We are investigating the molecular mechanisms underlying two major neurological diseases: Parkinson’s disease (PD) and Amyotrophic Lateral Sclerosis (ALS), also known as Lou Gehrig’s disease. In the past year, we took our human embryonic stem cell (hESC)-based neural cell culture model for PD and ALS another step further and built sensitive and quantitative assays that can allow for the screening of drug candidates for ALS and PD. We have also consistently improved our transplanting techniques and are now able to detect functional, electrophysiologically active, hESC-derived neurons in live animals.

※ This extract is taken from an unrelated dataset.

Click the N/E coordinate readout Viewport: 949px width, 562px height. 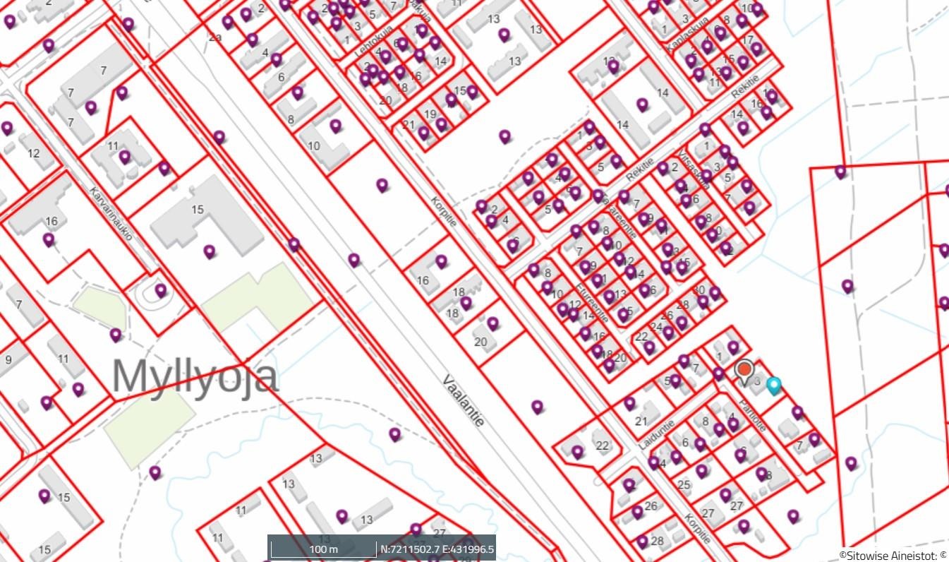(x=437, y=549)
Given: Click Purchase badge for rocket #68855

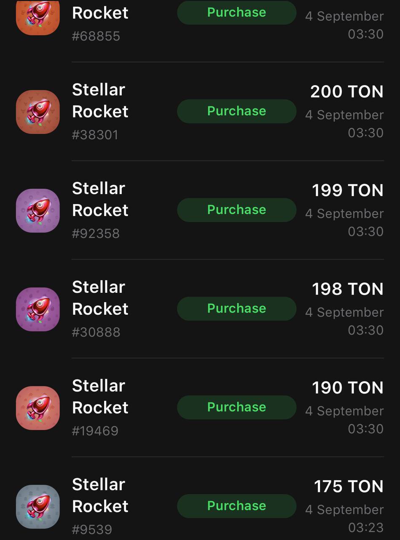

This experiment was crucial to show that, under our culture conditions, human neurons derived from embryonic stem cells were able to integrate and form meaningful connections with other neurons in a given adult brain environment.
Moreover, we are now performing an in-depth characterization of the specific signaling molecules that communicate the inflammation cues from the glial cells to neurons in the presence of ALS-causing mutations (SOD1G37R) and PD-causing mutations (recombinant alfa-synuclein). In this report we have explored another functional assay to measure glial function and inflammatory response using astrocytes that express ALS-causing mutations. In addition, we report here that adding PD-causing mutagens to mixed cultures of human neurons and astrocytes results in the death of dopaminergic neurons, the type of neurons affected in PD. We are currently testing new compounds that can decrease the neuronal toxicity observed.
Our research may not only lead to the discovery of early diagnostic markers but also enable drug screening for compounds that suppress or prevent these neurotoxic inflammatory processes.